Methods: Data were acquired from 8 high-functioning (mean full-scale IQ 105) ASD patients (mean age ± SE = 21.56 ± 1.27) and 5 chronological age and full-scale IQ-matched control participants (mean age ± SE = 24.83 ± 1.54).

In pp-TMS, two magnetic pulses are applied, separated by variable inter-stimulus intervals (ISI) which can be associated to either cortical excitation or inhibition. Three protocols were implemented: short-interval intracortical inhibition (SICI) measuring cortical inhibition putatively mediated by GABAA receptors (ISIs= 1, 3, 5ms); intracortical facilitation (ICF) reflecting a mixture of excitatory (NMDA glutamate) and inhibitory (GABAA) effects (ISIs=10, 15, 20ms); and long-interval intracortical inhibition (LICI) showing inhibition mediated by GABAB receptors (ISIs= 50, 100, 150ms).

In I-O curve, TMS intensities at 90, 100, 110, 120, 130 and 140% of RMT were used. Ten pulses at each intensity were delivered in a randomized order.

Regarding CSP, a suprathreshold TMS pulse is given during voluntary muscle contraction producing a motor-evoked potential (MEP) followed by a period of EMG silence. Measures were obtained while participant maintained contraction of 20% of the maximal force, measured with a dynamometer. Ten CSPs were recorded using an intensity of 130% of RMT.

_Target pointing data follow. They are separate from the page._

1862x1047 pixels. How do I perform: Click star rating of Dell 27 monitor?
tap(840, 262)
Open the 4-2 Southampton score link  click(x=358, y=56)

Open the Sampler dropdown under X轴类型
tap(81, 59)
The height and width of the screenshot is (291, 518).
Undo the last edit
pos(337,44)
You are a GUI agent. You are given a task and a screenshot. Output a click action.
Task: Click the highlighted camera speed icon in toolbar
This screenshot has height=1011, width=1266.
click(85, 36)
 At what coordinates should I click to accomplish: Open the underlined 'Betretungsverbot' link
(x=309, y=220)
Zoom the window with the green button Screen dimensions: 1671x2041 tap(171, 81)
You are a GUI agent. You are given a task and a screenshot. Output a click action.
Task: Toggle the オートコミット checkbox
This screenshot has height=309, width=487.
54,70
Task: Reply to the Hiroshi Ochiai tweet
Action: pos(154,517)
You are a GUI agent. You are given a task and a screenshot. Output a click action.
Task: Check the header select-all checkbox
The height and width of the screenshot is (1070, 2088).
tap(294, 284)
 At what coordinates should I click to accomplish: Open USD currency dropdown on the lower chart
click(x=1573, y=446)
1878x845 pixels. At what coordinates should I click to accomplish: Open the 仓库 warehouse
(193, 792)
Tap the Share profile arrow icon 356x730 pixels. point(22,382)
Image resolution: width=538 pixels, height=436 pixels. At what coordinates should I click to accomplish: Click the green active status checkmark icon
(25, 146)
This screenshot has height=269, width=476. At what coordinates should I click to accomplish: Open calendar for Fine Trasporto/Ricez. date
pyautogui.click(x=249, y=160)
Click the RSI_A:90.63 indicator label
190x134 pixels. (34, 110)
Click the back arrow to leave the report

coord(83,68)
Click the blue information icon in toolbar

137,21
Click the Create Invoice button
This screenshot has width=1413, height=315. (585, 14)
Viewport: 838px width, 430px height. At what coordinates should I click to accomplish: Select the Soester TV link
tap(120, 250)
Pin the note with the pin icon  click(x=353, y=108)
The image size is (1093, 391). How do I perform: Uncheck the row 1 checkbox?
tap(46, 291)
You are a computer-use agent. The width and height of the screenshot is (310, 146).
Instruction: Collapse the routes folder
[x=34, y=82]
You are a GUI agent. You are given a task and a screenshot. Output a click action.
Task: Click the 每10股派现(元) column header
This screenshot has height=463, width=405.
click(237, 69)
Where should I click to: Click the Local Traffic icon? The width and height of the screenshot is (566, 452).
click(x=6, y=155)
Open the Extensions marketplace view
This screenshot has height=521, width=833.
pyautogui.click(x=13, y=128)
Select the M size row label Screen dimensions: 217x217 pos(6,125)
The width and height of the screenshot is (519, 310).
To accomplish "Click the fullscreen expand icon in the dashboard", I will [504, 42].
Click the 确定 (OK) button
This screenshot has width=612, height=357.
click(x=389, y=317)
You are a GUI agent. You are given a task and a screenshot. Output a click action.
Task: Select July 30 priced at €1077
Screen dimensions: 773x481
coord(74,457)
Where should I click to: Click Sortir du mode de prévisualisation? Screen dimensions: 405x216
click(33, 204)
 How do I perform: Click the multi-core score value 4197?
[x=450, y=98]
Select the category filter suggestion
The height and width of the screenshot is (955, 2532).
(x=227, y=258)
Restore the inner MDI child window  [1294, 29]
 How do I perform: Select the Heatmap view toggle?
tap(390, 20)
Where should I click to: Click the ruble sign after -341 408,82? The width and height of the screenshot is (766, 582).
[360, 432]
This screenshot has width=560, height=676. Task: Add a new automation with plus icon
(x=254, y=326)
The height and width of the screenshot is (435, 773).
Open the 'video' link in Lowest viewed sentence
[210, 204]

Results: Our preliminary results showed significant differences between groups regarding both relative and absolute cortical silent period measures. ASD patients revealed longer relative (M=159.75, SE=8.60) and absolute periods (M=117.11, SE=8.22) than controls (relative: M=129.45, SE=9.61; absolute: M=87.60, SE=9.04) (t-test; p=.038 and p=.034, respectively). Concerning paired-pulse, no significant differences were yet found (while we predict power to increase when additional participants are added), although a trend for higher values in ASD was shown for the 5ms interval, in SICI (t-test, p=.089). In the IO protocol, participants did not differ regarding curve slope, maximum MEP and S50, i.e. the stimulus intensity that produces a MEP amplitude of 50% of the maximum.

Conclusions: In this study, we found preliminary evidence of altered motor cortical excitability in ASD which seems to involve intracortical inhibitory pathways. These results are in line with previous findings reporting altered GABA neurotransmission in this pathology and suggest altered GABA-mediated cortical inhibition which possible underlies cognitive impairments present in ASD.